Corona & Ausbildung – Tipps für Ausbilder

Huhu 😊

Wir wissen, was der Lockdown für Ausbildungsbetriebe, Ausbilder und Auszubildende bedeutet. Leider finden diese Gesellschaftsgruppen im öffentlichen Diskurs viel zu wenig Beachtung, obwohl ihr doch so viel stemmt – trotz der Pandemie. Daher möchten wir uns bei jedem von euch bedanken! Ihr seid eine immens wichtige Tragsäule der Gesellschaft! Gebt die Hoffnung nicht auf – es kommen auch wieder leichtere Tage!

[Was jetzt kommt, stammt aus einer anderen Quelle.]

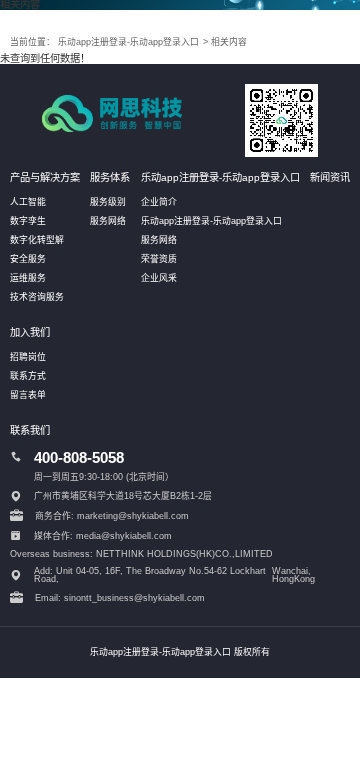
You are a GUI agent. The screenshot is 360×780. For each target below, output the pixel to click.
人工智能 (28, 202)
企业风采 (159, 278)
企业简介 (159, 202)
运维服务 (28, 278)
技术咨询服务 (37, 297)
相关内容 (229, 42)
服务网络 (108, 221)
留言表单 (28, 395)
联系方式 (28, 376)
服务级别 (108, 202)
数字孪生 (28, 221)
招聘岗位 (28, 357)
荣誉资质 (159, 259)
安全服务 (28, 259)
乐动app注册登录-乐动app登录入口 (128, 42)
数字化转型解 (37, 240)
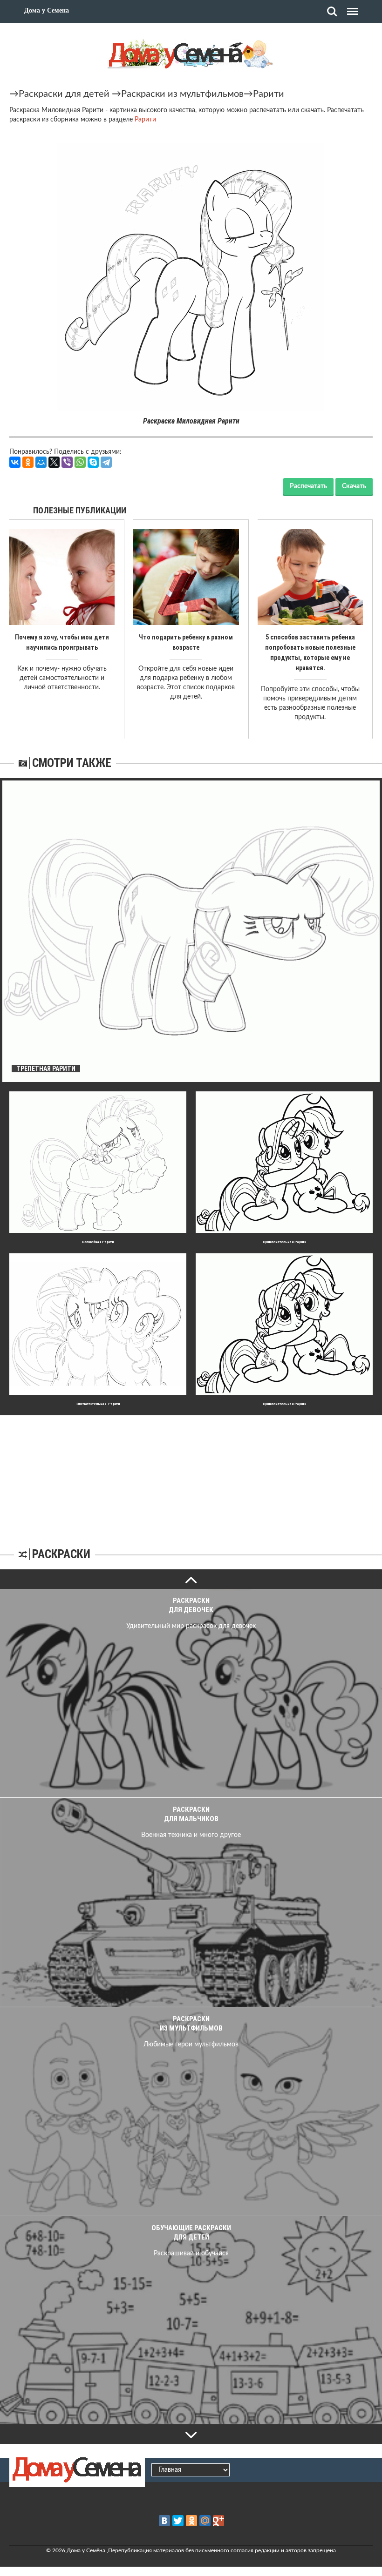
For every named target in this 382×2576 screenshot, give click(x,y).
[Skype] (93, 462)
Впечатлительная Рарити (98, 1404)
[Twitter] (178, 2520)
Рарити (268, 94)
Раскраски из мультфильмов (182, 94)
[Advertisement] (191, 1473)
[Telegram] (106, 462)
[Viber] (67, 462)
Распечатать (308, 486)
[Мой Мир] (41, 462)
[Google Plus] (218, 2520)
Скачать (354, 486)
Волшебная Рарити (98, 1242)
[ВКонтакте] (14, 462)
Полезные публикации (79, 510)
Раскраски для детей (64, 94)
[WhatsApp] (80, 462)
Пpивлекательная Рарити (284, 1242)
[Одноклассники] (28, 462)
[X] (54, 462)
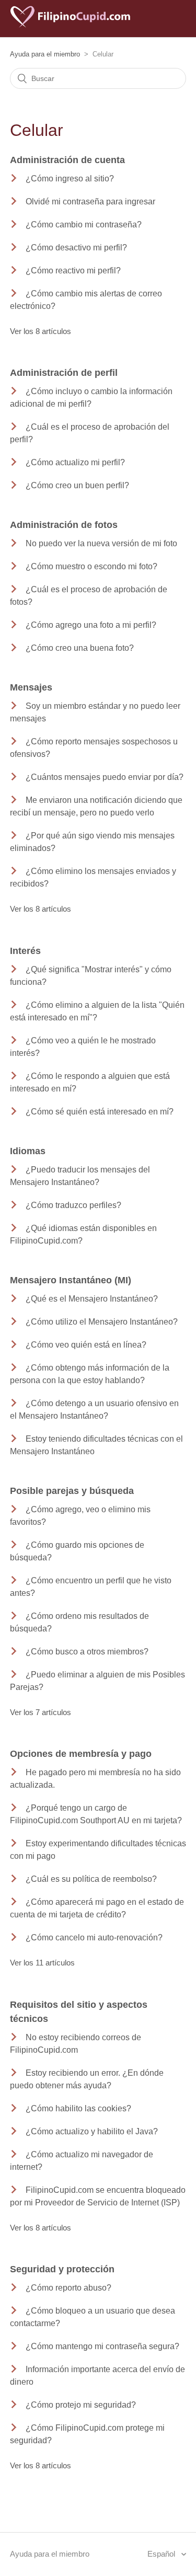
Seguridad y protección (62, 2269)
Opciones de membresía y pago (81, 1754)
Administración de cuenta (67, 160)
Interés (25, 951)
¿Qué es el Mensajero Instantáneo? (92, 1298)
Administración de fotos (64, 525)
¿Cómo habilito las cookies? (78, 2108)
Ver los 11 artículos (42, 1962)
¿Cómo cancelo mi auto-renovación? (94, 1937)
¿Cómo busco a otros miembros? (87, 1651)
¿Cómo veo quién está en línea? (86, 1344)
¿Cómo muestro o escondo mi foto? (91, 566)
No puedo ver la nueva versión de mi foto (101, 543)
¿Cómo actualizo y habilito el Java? (92, 2131)
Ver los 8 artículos (40, 331)
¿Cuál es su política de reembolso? (91, 1878)
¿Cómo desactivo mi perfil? (76, 247)
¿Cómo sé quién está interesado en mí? (100, 1111)
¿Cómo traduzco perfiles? (73, 1205)
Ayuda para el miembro (45, 54)
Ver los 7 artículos (40, 1712)
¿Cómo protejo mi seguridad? (81, 2404)
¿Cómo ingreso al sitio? (70, 178)
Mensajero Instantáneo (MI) (70, 1280)
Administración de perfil (64, 372)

Heiko und ich wünschen dir, deinen Lieben und natürlich auch deinen Auszubildenden ganz viel Kraft für die nächsten Wochen. 🌼

Ich kann mich noch gut an meine Teilnehmer erinnern, die lachten, wenn ich folgendes Szenario vorstellte:

“Stellen Sie sich vor, wir hätten eine Pandemie und die Berufsschulen sind zu. Wer ist dafür verantwortlich, den Auszubildenden den Lernstoff zu vermitteln?”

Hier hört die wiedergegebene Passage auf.